Characterization of Materials

Raman spectra were recorded using a HORIBA LabRAM HR Evolution high spatial and spectral resolution spectrometer. The incident beam (532 nm, 80 mW) was directed into a reaction cell (Harrick Scientific Products Inc.) and focused on the sample with a 10× long-working distance objective. Collection of the scattered light was achieved with an air-cooled (−75 °C) open electrode 1024 × 256 pixels CCD. The acquisition time of each spectrum was 20–60 s, the number of accumulations varied in the range of 6–12, and the spectral slit was fixed at 100 μm. A 25–50% neutral density filter was also used to avoid local overheating of the catalyst sample which can cause changes in the measured spectra. For the in situ Raman calcination measurements, air flow is maintained at 50–100 cm2/min via a mass flow controller (Alicat Scientific).

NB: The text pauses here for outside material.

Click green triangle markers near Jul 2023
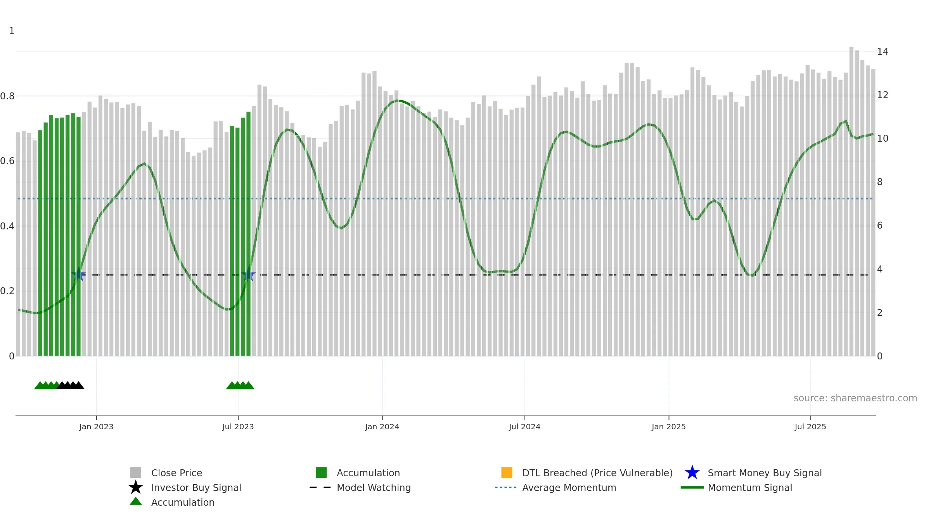Image resolution: width=931 pixels, height=524 pixels. [x=240, y=385]
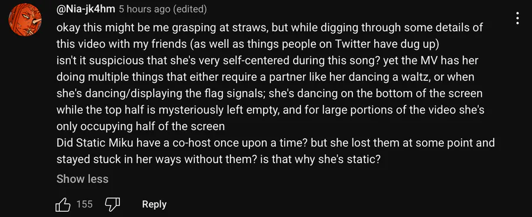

Scanning electron microscopy (SEM) images were acquired with a Zeiss, Zeiss Sigma field emission scanning electron microscope. Transmission electron microscopy (TEM) images were acquired with a JEM-2010F (JEOL, Japan) transmission electron microscope equipped with a field emission gun emitter. The specific surface area of the prepared TiO2 samples was estimated through the Brunauer–Emmett–Teller (BET) method using a Quantachrome, Autosorb-1 instrument. The BET measurements were carried out at liquid nitrogen temperature after degassing samples at 150 °C for 3 h.

Results and Discussion

Thermal Stability and Structural Implications via in Situ Raman Calcination

Figure a,b shows the room-temperature Raman spectrum (at two different Raman shift regimes) of the TiO2 sample that has been calcined at 400 °C and prepared at H2O/LiBr and LiBr/TTIP equal to 3.25 and 13, respectively. According to the factor group analysis of anatase-TiO2, six allowed Raman modes can be observed based on the A1g + 2B1g + 3Eg representation. The main band shown in Figure a and located at 145 cm–1 corresponds to the Eg(ν6) vibrational mode of the anatase crystal form of TiO2. The position as well as the sharp character of this band is indicative of relatively crystalline material. The 198, 399, 518, and 639 cm–1 bands correspond to the rest of the optical phonon modes of anatase TiO2, that is, Eg(ν5), B1g(ν4), B1g(ν2)/A1g(ν3), and Eg(ν1), respectively.[40] A closer look at the 145 cm–1 band reveals a slightly asymmetric character toward higher Raman shift, whereas at the 200–350 cm–1 spectral regime, multiple low-intensity bands were also observed. The position of these vibrational bands indicates the presence of a brookite crystal in the structure of the synthesized TiO2. The low intensities of the brookite phase underscore its small fraction in the synthesized material. This observation is in agreement with our X-ray diffraction (XRD) results shown in the Supporting Information (Figure S1), as well as TEM measurements that are discussed later. However, it is worth mentioning that the Raman cross section of each crystalline phase in principle can differ, thus contributing to a different extent in the apparent spectral intensities. According to the Raman spectrum of pure brookite (shown in the Supporting Information as well, Figure S2) high-intensity bands are expected to overlap with the 145 cm–1 band and thus a deconvolution of the pertinent spectral envelope is also shown as an inset in Figure a.

Figure 1

Raman spectrum of TiO2 prepared after calcination at 400 °C at the (a) 75–350 and (b) 225–900 cm–1 spectral ranges. Pertinent deconvolution using Gaussian peaks is depicted as the inset. (c,d) show the in situ Raman calcination data at the same spectral envelopes. The temperature ramp was set to 2 °C/min; spectral collection microscope objective was 100×; laser wavelength was 532 nm.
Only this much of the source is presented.